» TASK DATA
****************
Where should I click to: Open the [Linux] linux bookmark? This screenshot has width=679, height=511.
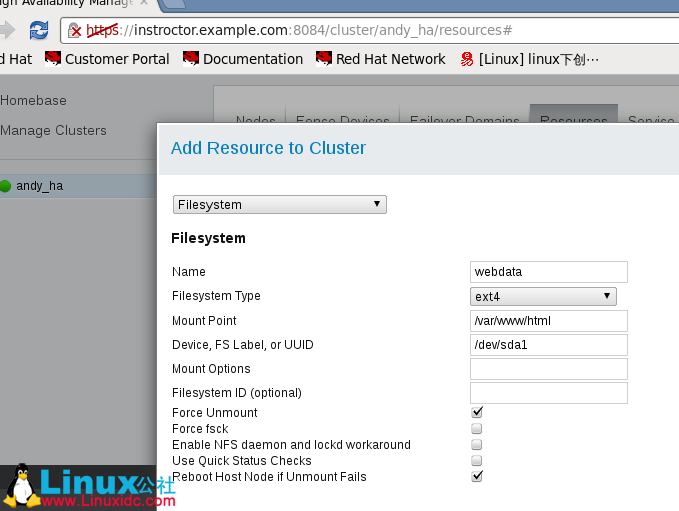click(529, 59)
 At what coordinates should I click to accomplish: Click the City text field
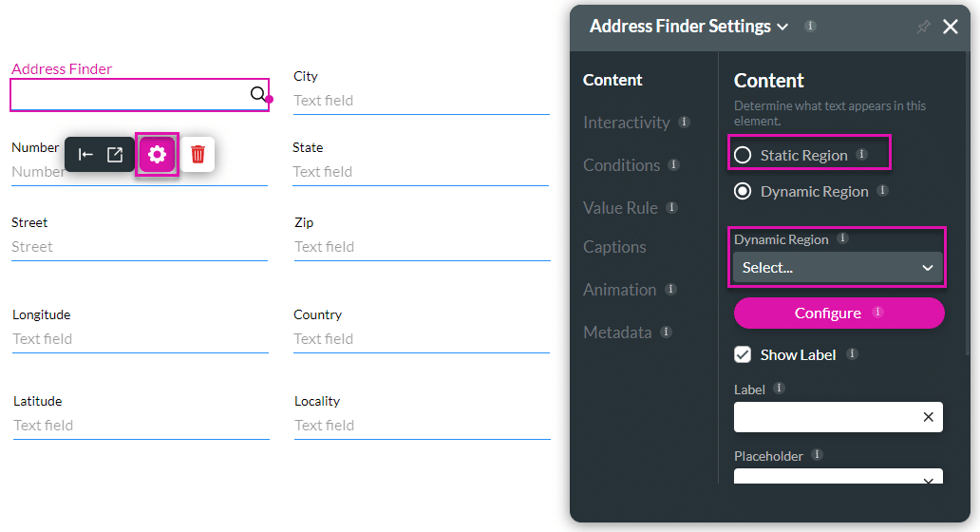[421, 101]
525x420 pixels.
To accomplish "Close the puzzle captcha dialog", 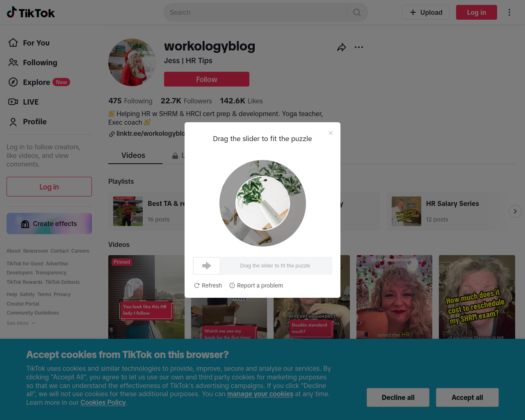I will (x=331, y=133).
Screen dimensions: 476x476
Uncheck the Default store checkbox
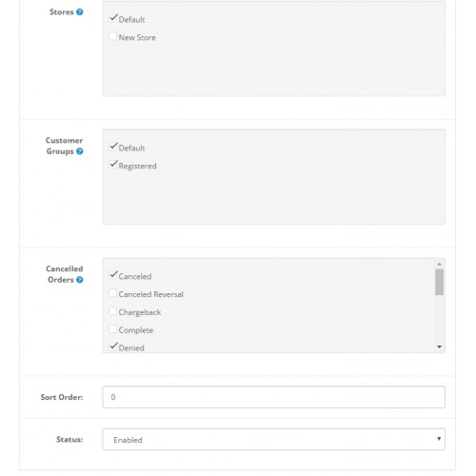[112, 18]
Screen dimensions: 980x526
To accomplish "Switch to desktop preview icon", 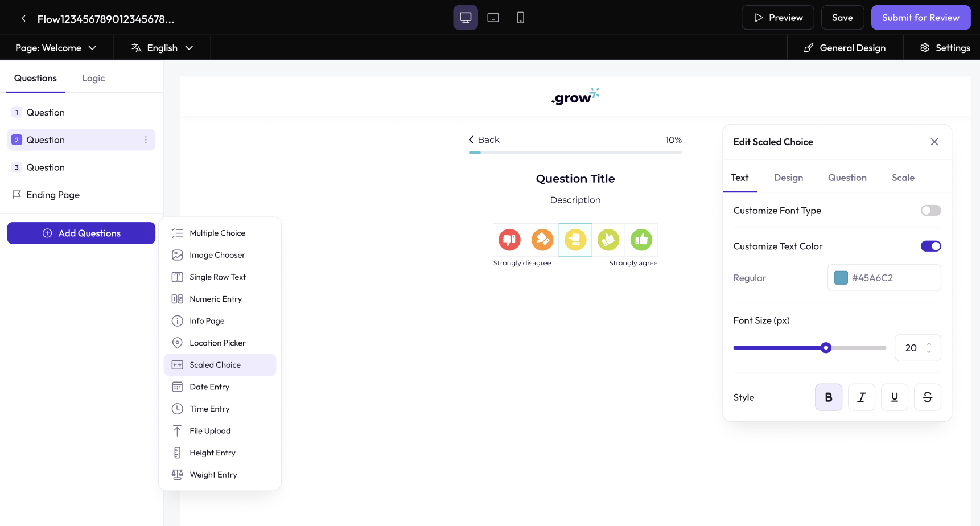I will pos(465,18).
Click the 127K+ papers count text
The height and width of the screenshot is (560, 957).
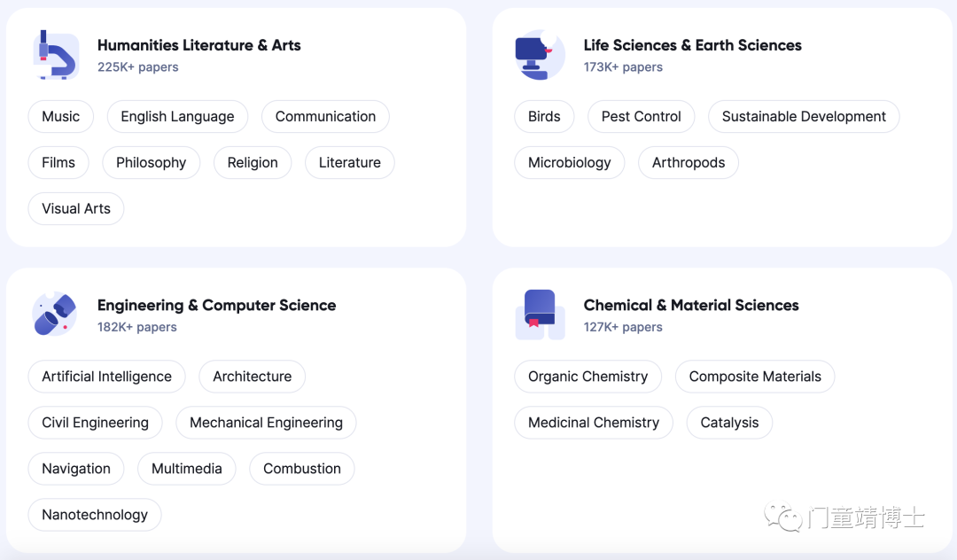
****************
» DIRECTIONS FOR THIS TASK
Copy the entries above word for word, beginning at the line that contains "Click the 127K+ papers count text" and continuing through the last of the entries. Omit the pictures.

» TASK ANSWER
Click the 127K+ papers count text
The height and width of the screenshot is (560, 957).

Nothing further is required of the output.